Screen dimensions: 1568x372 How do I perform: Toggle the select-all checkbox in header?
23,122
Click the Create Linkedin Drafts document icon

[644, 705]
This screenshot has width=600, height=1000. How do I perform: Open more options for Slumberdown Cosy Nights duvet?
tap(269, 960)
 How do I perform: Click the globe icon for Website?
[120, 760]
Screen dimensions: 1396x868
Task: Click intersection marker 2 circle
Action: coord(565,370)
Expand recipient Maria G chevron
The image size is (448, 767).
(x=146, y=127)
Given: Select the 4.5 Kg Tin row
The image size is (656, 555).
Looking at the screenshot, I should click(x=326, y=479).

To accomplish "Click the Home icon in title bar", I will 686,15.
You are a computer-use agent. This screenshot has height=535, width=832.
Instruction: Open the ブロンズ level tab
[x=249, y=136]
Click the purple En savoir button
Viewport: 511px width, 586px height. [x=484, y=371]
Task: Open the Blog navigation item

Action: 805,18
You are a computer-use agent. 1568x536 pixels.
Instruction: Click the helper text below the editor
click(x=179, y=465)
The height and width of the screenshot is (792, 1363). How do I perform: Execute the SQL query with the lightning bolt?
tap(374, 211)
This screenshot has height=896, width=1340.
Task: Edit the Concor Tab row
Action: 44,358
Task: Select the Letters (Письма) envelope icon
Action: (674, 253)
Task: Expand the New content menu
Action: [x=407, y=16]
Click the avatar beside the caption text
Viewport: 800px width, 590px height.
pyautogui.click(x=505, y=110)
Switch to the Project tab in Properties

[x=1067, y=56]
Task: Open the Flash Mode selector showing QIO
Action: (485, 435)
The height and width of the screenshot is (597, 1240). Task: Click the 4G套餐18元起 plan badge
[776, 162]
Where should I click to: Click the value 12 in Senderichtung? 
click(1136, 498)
-*-*-
_ACTIVITY_
Each line from the one that contains "Switch to the Project tab in Properties" through the end of the material above should be returned exactly, and nothing else.

_ANSWER FOR THE TASK_
Switch to the Project tab in Properties

[x=1067, y=56]
Task: Open the Flash Mode selector showing QIO
Action: (485, 435)
The height and width of the screenshot is (597, 1240). Task: Click the 4G套餐18元起 plan badge
[776, 162]
Where should I click to: Click the value 12 in Senderichtung? 
click(1136, 498)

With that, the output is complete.